La playa en Norteña
«Hay que ser hortera para irse a Marruecos en agosto, aunque la verdad es que a Pedro Sánchez le vamos a criticar se vaya a dónde se vaya»
La playa está sobrevalorada, tanto como ser feliz o sentirse mal. De hecho, las mejores horas de la playa son las menos frecuentadas, con lo que es muy sencillo encontrar cierta calma evitando la masa que se planta en la costa como si no hubiera un mañana, entre las once de la mañana y las siete de la tarde. Uno, en verano, se levanta y no tiene mejor cosa que hacer que acercarse a la playa y darse un buen paseo que termine con un chapuzón. Según vayan llegando familias al aparcamiento, es hora de irse. Parece como si se hubiesen planteado tomar Normandía, todos ellos con los coches cargados, sombrilla, nevera, bolsa de aletas, bolsa de aperitivos, toallas, juguetes de agua, juguetes de arena, red de bádminton, tablas de surf, hinchables, remos para las pequeñas tablas de paddle surf, balones, hinchador de motor, botes de crema, ventiladores portátiles, generadores eléctricos para cargar los teléfonos y las tabletas, y demás memeces de gentes de ciudad.

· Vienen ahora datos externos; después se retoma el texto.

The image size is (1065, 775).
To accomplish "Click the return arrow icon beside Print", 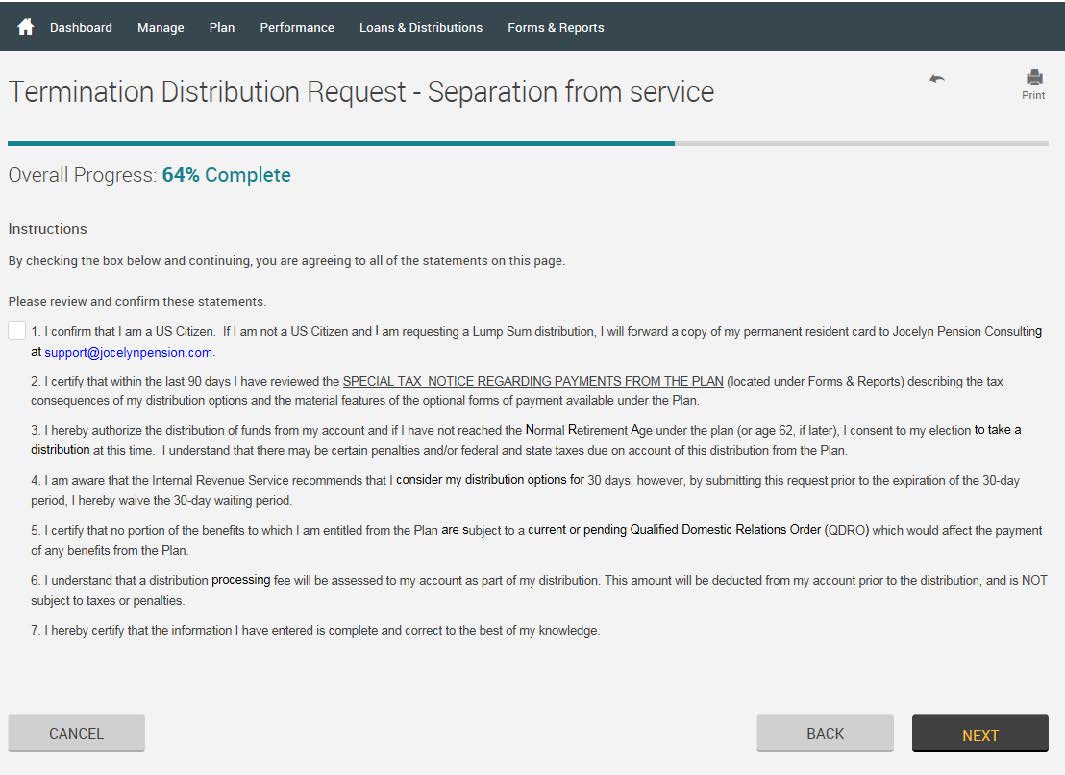I will point(937,79).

Yo paseo con mi perra, Saba, que mira atónita cuando comienzan a invadir la arena. Junto a los cangrejos y demás especies, mi labradora negra huye hacia el agua, despavorida, y la veo nadando hacia el cabo porque a partir de las once, comienza a llenarse también de policías de la administración de playas que no dejan a los perros nadar tranquilos ni tampoco pisar la arena, porque a más de un paisano le molesta compartir el espacio con los canes, y como está de moda legislar hasta el color de los calzoncillos, salimos perdiendo los que somos normales. Por lo que a esas horas, la playa, además de volverse insoportable de calor, parece una estación de metro en plena hora punta. Esta costumbre de ir temprano a la playa la aprendí de mi madre. De pequeños, compartíamos una casa en el pueblo con toda su familia, que era y es la mía. En total, llegábamos a coincidir cuarenta personas en verano, entre mayores y pequeños, y mi madre, que era bastante avispada, era la primera en llegar a la playa a eso de las nueve y media. También éramos los primeros en irnos, pero eso se debe al agua caliente que nos quitaba la arena y la sal.
«Está claro que las cosas van cambiando, y no para bien, también aquí, en Norteña»

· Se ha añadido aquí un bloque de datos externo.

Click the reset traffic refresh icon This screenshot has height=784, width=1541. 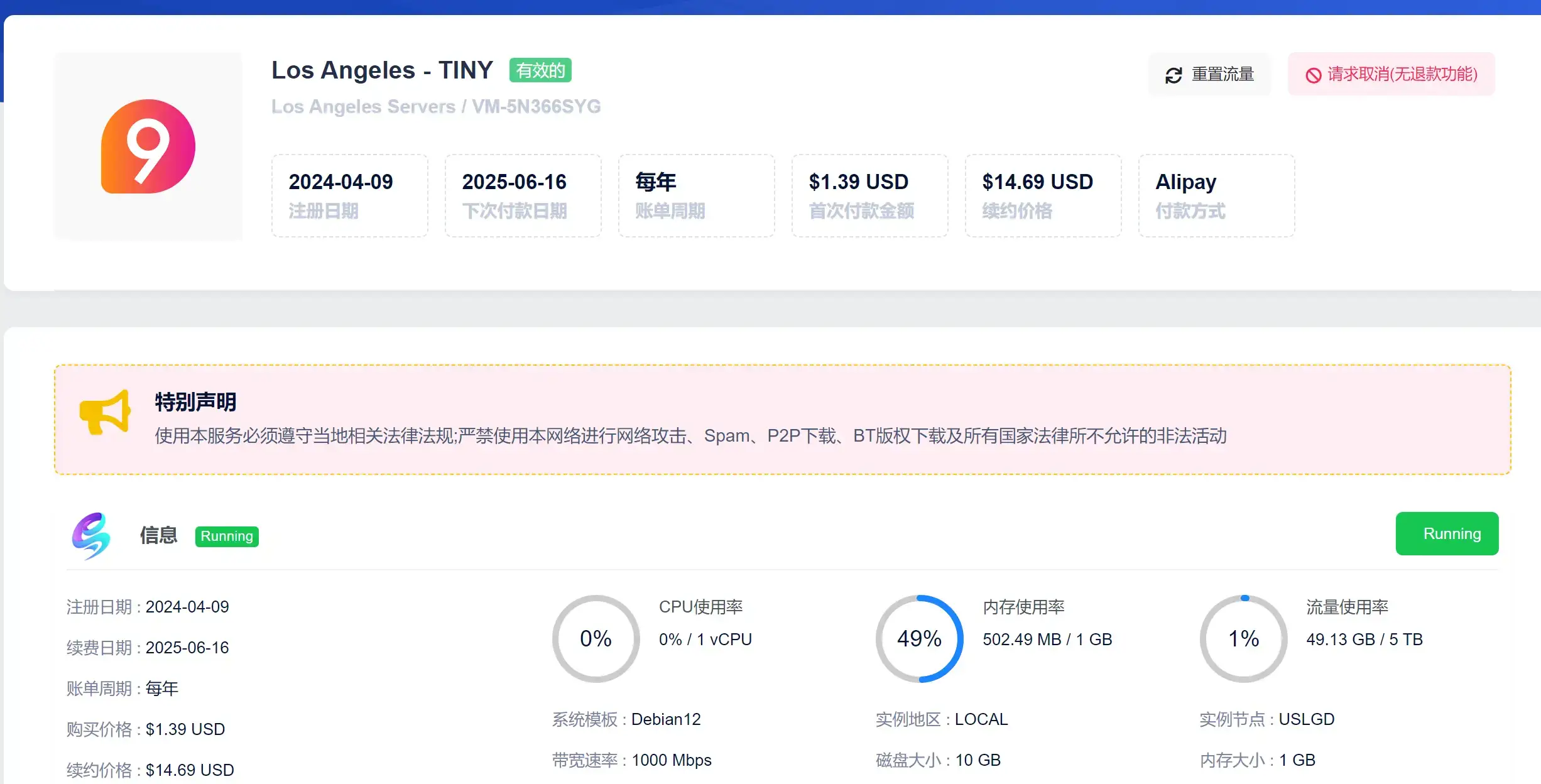click(1172, 74)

En una casa antigua y con cuarenta miembros dándole al grifo, era prácticamente imposible conseguir ducharse con agua caliente y, por esa razón, a las once y media ya estábamos de vuelta de la costa y solíamos aprovecharnos de esas primeras y últimas gotas cálidas, que en realidad, eran templadas. También aprendí que, en Norteña, uno se debe llevar a la playa un buen jersey. En más de una ocasión al escucharla para subirnos al coche, mirábamos por la ventana mientras el orbayu, o calabobos, llenaba de agua el cielo de estos montes. Aunque en los últimos años el cambio climático está provocando que la gente encuentre su descanso estival en estas zonas, dónde siempre tuvimos como aliados la tormenta y el frío. Era divertido ver cómo se encadenaban uno o dos años con menores precipitaciones y la gente compraba o alquilaba casa. Al tercero, la lógica no fallaba y se caía el cielo haciendo que la gente espantara a sus clásicos lugares de costa cicatrizada con sol de mañana tarde y noche. Ahora la cosa se está poniendo difícil incluso para eso.
Pero no es culpa, ni siquiera, de Pedro Sánchez, que ha preferido las cálidas temperaturas de Marruecos para veranear sin miedo a que le piten, le critiquen, o por lo que sea que sólo saben él y Pegasus. Pero hay que ser hortera para irse a Marruecos en agosto. Aunque la verdad es que le vamos a criticar se vaya a La Mareta, Las Marismillas o a Marruecos, así que el hombre está ahí con lo suyo de los pactos independentistas al sol alauita. Podría aprovechar para comentarles a los agricultores que también deben pasar los mismos controles sanitarios que ahogan a los productores españoles, o recordarle a su rey Mohamed VI que Ceuta y Melilla son tan españolas, como la tortilla de patatas o el gazpacho.
Luego, cuando cae el sol, Saba y este que firma, aprovechamos para darnos otro paseo por la playa. Es una delicia pues las mareas vivas hacen que la costa se vuelva pequeña y todavía nos cruzamos con algún cangrejo humano que no ha tenido en cuenta eso del cambio climático que comentábamos, que sale aturdido y morado por haberse expuesto tantas horas a un sol inclemente que no entiende que, por aquí, no debería brillar tantas horas, pues los verdes se molestan y no está hecho el valle para tanto calor estival. La perra es feliz porque nada sin que la molesten ni surfistas ni acosadores de ciudad, y yo disfruto lanzándole un palo al agua, recordando los cuarenta años que llevo por estas lindes mirando el mismo mar, con el jersey puesto, y con las horas pasando entre nubes que no se atreven a romper en tormenta porque está claro que las cosas van cambiando, y no para bien, también aquí, en Norteña.